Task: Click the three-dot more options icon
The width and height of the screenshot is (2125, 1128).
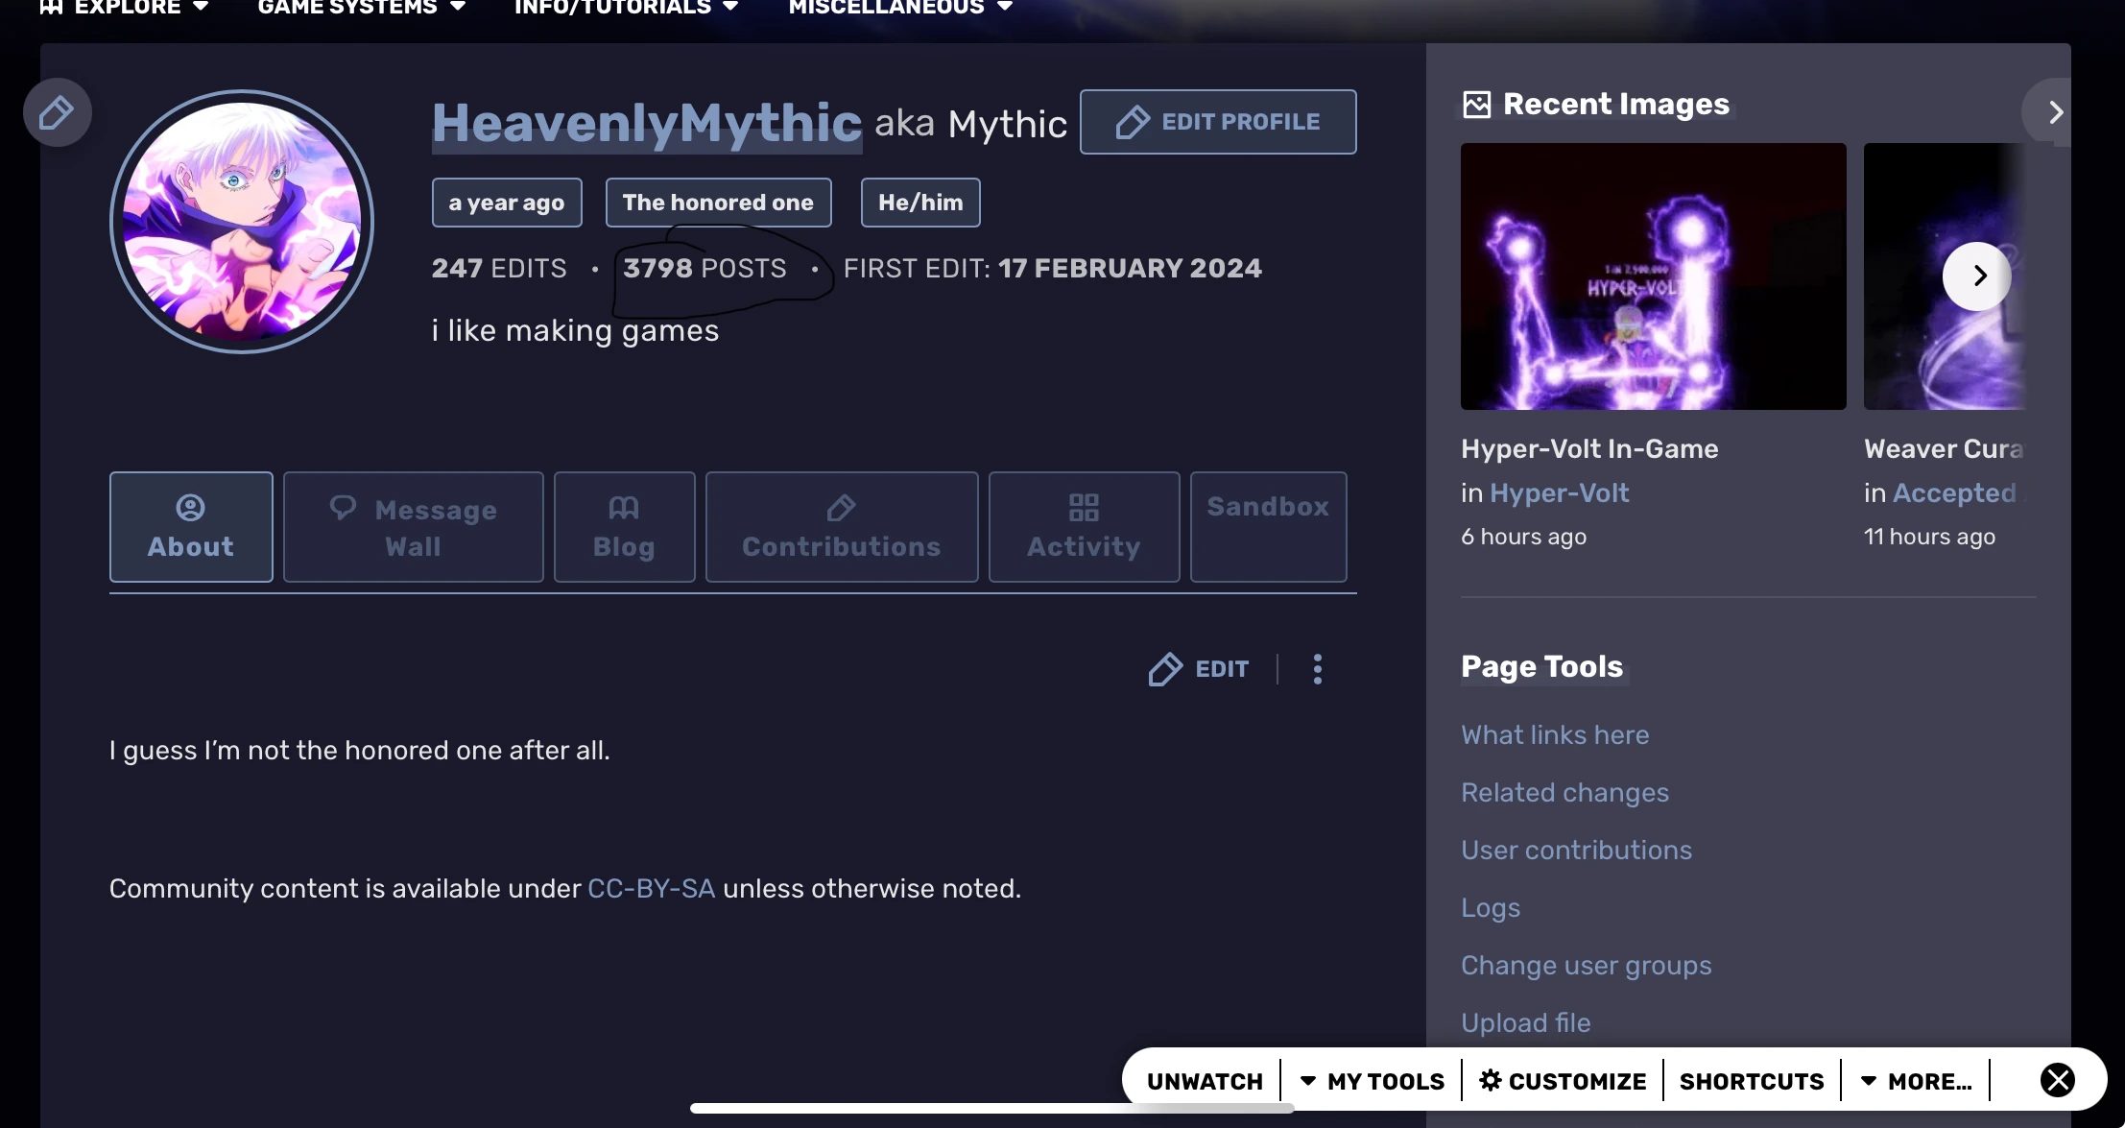Action: (x=1317, y=668)
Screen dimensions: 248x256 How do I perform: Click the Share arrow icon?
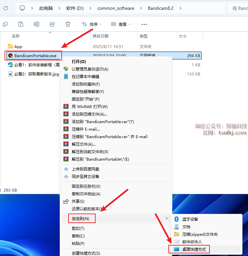tap(52, 24)
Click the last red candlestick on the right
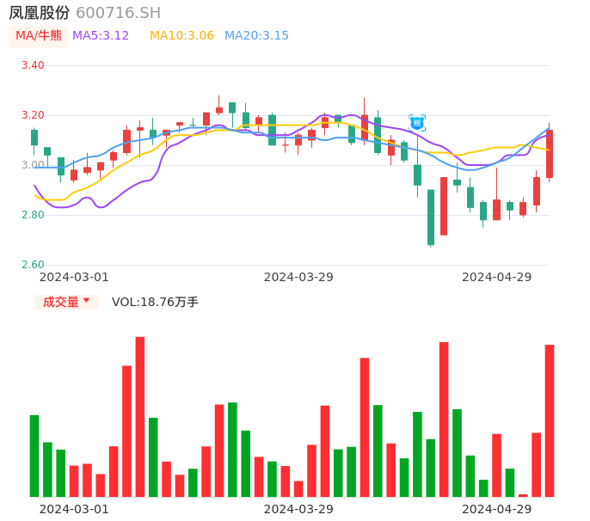 tap(550, 154)
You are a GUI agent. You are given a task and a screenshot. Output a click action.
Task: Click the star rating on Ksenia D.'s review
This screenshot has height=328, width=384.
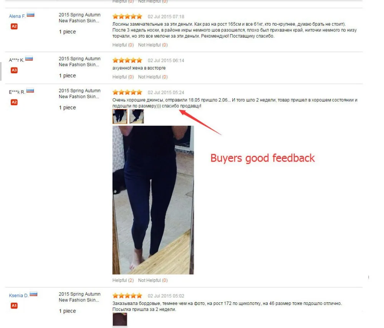coord(127,296)
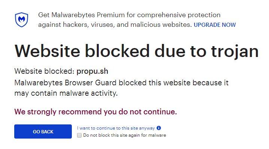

=-=-=

* Goal *
Reproduce the text of the rows above word for word and leave out the pictures.

* Output for this task *
Task: Click the three-dot more options icon
The width and height of the screenshot is (2125, 1128).
Action: (x=1317, y=668)
Screen dimensions: 248x256 How do I perform: Click the Share arrow icon?
tap(52, 24)
Click the last red candlestick on the right
 tap(550, 154)
You are a GUI agent. You are given a task and a screenshot. Output a click action.
Task: Click the star rating on Ksenia D.'s review
This screenshot has height=328, width=384.
coord(127,296)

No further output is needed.